« C’est Allah qui me l’a ordonné. » Selon Reuters, qui affirme avoir authentifié une vidéo tournée quelques instants après l’interpellation de l’auteur présumé de l’attaque au couteau de la porte de Clichy, à Paris ce lundi 27 juillet, ce sont les mots prononcés par le suspect après avoir poignardé trois femmes. Une telle déclaration ne suffit évidemment pas à qualifier juridiquement un acte terroriste. Mais elle constitue un élément majeur pour comprendre les motivations revendiquées par son auteur.
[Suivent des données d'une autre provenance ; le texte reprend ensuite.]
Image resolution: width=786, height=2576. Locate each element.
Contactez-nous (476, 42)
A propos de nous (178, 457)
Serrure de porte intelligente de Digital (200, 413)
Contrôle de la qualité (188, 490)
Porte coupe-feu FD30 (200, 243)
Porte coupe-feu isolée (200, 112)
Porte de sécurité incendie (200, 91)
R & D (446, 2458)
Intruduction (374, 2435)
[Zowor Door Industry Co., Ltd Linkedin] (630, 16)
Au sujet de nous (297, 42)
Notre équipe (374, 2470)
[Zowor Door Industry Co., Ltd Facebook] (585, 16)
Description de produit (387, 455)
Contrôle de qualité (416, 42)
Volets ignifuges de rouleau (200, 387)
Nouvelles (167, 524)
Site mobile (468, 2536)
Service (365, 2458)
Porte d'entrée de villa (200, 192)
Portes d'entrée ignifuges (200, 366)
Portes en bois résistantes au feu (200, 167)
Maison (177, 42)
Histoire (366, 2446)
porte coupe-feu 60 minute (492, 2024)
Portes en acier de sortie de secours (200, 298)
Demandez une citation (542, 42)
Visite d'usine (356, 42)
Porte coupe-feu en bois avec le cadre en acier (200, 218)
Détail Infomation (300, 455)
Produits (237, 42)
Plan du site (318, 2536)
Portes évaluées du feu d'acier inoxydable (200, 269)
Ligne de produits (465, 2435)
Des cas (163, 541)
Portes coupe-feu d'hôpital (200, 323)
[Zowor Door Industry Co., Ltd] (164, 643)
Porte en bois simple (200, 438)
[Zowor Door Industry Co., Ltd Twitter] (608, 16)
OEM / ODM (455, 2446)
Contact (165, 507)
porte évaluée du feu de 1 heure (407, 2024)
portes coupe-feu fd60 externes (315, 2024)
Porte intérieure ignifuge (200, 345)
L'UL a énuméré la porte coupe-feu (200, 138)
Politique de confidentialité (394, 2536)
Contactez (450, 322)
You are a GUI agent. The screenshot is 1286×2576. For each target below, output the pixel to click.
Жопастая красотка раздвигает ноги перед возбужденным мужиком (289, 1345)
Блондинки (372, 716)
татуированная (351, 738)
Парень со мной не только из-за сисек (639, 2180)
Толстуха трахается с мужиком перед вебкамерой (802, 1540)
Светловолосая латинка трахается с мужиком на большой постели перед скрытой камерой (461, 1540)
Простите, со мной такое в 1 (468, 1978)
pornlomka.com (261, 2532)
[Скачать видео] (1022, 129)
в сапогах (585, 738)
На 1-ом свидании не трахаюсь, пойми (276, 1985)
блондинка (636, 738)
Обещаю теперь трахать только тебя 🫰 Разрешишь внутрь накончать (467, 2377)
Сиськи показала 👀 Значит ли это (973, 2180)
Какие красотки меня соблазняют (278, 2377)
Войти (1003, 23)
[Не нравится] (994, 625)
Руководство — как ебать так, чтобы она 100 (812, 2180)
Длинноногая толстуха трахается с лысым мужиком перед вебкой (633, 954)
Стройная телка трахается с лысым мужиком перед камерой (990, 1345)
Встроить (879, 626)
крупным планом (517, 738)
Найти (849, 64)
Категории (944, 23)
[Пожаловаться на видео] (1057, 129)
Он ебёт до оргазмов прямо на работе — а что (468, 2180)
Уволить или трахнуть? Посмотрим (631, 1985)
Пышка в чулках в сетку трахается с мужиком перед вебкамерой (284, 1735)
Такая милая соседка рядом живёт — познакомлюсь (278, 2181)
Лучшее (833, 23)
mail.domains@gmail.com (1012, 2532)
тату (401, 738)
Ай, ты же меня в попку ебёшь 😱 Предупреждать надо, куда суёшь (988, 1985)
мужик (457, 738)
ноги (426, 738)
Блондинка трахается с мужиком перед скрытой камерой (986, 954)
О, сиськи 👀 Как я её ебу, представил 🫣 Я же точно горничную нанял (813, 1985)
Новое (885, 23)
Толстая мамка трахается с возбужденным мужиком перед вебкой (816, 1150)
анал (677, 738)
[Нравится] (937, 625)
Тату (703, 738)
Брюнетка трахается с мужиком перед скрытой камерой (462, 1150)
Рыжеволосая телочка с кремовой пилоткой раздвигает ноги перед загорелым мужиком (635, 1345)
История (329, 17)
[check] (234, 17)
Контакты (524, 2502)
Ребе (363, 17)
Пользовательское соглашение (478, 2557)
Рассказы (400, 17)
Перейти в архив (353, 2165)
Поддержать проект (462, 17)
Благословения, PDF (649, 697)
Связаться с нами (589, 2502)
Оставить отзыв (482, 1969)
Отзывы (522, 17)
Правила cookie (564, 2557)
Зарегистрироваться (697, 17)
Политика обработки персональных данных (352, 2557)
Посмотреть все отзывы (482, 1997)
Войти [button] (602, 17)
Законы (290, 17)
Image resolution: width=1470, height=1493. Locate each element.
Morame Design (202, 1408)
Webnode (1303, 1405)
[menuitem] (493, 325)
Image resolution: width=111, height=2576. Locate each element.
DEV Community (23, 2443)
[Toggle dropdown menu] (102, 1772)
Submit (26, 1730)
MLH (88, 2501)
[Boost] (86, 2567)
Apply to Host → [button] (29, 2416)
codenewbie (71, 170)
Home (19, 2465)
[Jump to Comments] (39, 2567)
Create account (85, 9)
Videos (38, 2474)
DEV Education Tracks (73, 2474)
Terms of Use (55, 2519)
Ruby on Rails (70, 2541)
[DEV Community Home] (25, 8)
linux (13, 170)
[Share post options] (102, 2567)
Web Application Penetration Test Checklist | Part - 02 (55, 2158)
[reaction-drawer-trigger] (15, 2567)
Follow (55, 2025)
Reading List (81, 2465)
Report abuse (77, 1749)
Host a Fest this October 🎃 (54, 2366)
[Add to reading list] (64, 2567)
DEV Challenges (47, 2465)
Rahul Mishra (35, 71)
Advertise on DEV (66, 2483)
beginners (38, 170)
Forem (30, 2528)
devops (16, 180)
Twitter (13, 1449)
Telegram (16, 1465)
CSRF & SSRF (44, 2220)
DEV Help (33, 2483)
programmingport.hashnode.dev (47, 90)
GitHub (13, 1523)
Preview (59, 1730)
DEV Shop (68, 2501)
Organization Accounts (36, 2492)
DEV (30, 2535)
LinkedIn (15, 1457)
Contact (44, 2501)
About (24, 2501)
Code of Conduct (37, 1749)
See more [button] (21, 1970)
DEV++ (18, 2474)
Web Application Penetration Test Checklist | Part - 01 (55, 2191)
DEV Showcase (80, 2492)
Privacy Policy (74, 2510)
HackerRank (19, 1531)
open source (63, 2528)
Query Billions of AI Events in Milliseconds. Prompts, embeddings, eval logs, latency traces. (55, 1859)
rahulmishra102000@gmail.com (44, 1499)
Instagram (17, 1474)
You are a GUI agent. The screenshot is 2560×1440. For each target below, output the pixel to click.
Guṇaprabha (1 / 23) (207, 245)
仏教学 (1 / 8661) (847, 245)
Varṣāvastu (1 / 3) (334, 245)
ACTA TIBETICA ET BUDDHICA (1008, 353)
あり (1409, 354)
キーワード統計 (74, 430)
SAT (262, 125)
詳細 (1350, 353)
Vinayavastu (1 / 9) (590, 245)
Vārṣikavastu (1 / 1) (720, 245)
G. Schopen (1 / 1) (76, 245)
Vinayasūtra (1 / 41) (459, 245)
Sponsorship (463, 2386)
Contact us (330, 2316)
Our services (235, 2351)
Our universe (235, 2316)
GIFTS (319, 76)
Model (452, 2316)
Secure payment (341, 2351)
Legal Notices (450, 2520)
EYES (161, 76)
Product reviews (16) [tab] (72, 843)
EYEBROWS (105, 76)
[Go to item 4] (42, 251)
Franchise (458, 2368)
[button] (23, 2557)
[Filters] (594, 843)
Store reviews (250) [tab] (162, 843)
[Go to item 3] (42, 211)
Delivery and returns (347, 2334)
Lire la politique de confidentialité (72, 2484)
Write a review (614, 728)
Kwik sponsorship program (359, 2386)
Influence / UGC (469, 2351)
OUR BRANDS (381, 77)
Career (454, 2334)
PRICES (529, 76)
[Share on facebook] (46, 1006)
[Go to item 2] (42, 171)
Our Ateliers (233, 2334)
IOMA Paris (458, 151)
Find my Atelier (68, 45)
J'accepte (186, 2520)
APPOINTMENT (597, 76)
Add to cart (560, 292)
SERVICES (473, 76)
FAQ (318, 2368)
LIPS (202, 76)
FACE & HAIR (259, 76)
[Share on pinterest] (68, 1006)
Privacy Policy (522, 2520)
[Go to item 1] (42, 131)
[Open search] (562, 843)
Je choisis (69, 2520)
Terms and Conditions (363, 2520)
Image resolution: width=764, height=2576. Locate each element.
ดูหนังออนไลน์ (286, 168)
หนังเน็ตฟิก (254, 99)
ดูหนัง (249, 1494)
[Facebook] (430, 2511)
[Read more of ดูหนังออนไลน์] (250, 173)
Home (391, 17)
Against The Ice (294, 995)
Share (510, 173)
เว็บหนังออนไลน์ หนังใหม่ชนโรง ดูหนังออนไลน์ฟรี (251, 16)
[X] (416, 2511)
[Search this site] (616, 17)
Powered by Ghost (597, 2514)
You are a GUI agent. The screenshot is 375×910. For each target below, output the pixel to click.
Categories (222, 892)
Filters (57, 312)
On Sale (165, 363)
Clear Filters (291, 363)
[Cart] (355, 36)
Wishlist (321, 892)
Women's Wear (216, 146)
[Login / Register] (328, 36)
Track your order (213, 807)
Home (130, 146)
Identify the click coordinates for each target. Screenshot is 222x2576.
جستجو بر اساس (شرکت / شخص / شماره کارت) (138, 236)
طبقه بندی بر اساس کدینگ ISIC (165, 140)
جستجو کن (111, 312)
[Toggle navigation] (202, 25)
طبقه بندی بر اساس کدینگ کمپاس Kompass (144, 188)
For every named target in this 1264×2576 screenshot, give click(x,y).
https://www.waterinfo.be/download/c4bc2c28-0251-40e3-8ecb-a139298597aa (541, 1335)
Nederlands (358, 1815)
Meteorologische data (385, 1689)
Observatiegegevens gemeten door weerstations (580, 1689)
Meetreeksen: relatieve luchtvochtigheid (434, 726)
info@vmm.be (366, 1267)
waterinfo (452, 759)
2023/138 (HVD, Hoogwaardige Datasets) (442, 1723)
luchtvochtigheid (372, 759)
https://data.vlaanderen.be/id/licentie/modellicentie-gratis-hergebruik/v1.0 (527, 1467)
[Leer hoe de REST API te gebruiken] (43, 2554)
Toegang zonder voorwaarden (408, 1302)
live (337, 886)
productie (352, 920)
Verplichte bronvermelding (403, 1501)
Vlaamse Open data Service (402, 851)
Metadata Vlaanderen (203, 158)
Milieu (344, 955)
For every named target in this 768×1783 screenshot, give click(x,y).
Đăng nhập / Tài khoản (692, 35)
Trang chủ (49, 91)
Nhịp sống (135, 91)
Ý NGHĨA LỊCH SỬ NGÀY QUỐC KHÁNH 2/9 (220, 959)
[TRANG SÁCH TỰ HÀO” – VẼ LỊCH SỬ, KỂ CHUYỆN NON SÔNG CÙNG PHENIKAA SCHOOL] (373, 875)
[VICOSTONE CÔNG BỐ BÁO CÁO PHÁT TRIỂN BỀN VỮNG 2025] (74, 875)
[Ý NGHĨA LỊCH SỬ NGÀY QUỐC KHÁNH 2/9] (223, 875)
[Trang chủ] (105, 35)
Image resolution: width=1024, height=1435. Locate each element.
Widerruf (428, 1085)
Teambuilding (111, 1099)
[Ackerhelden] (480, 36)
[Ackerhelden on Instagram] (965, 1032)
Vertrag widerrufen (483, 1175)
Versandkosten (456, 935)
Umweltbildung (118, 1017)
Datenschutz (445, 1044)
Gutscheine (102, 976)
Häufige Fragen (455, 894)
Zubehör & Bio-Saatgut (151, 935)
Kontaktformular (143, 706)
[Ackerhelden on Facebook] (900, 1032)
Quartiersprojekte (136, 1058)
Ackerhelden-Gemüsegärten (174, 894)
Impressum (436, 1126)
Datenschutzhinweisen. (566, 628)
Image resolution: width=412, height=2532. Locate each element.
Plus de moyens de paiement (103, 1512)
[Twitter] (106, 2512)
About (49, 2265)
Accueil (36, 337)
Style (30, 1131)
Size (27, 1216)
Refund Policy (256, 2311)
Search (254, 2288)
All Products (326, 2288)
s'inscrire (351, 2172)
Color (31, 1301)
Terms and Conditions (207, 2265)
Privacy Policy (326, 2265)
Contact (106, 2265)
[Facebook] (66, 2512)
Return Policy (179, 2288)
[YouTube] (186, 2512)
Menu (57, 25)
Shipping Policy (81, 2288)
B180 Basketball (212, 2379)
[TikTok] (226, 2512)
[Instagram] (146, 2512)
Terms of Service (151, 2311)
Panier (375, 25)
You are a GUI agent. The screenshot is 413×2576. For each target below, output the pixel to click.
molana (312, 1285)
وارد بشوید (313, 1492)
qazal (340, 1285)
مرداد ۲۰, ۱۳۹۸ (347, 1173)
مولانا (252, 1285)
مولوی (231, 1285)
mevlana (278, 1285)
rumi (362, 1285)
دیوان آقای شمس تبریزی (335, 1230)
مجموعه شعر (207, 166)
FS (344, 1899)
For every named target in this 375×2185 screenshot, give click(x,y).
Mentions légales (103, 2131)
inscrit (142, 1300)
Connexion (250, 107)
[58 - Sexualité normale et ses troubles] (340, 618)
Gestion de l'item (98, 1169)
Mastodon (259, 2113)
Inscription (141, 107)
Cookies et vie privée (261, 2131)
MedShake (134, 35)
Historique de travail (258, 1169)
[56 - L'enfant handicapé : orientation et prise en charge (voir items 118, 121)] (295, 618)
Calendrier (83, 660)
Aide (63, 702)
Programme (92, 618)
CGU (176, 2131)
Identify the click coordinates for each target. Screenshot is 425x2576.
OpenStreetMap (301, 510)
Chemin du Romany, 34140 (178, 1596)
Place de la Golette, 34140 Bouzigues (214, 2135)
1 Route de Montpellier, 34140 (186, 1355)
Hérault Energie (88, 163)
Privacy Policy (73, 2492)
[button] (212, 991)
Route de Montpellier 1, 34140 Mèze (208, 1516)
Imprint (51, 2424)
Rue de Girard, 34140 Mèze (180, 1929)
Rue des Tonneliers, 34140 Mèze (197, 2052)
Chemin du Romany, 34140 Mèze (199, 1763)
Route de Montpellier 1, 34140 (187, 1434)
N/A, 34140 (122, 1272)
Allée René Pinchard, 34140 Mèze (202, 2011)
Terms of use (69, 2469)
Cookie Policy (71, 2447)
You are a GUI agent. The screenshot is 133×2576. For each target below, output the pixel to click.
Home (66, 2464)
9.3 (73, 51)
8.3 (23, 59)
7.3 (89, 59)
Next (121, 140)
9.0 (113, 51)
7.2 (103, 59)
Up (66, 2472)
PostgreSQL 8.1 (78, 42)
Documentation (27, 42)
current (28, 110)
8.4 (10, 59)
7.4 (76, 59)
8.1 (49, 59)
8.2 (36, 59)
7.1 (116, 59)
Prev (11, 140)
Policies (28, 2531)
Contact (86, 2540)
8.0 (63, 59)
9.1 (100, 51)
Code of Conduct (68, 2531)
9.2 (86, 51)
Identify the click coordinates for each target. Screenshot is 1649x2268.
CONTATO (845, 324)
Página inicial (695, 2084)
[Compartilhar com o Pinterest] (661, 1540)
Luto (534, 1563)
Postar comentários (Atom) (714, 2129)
Pourtant, cette phrase disparaît totalement de la communication officielle.
Lors de son point presse, à l’issue du conseil des ministres du 27 juillet, le ministre de l’Intérieur Laurent Nuñez a appelé à la prudence sur le mobile et évoque uniquement des « propos incohérents » tenus par un homme qu’il présente comme déséquilibré. Quelques heures plus tard, la dépêche AFP reprend cette présentation sans jamais mentionner les paroles rapportées par Reuters. Le silence ne porte donc pas seulement sur une éventuelle piste islamiste. Il porte d’abord sur les mots eux-mêmes.
Une communication à sens unique
La prudence des autorités est légitime. Une revendication ne constitue pas une preuve et seule l’enquête permettra de déterminer le mobile réel de l’agression. Mais un autre élément mérite d’être relevé. Tandis que Laurent Nuñez insiste sur les « propos incohérents » du suspect, le Parquet national antiterroriste (PNAT) a, lui, été avisé des faits. Sans se saisir du dossier, les magistrats spécialisés ont donc été informés de cette attaque, comme c’est l’usage lorsqu’une qualification terroriste ne peut être écartée à ce stade.
D’un côté, une communication publique qui ne retient que la dimension psychiatrique ; de l’autre, une procédure judiciaire qui conduit malgré tout à alerter le parquet spécialisé. Ce décalage nourrit les interrogations.
« L’aspect fanatique est passé sous silence »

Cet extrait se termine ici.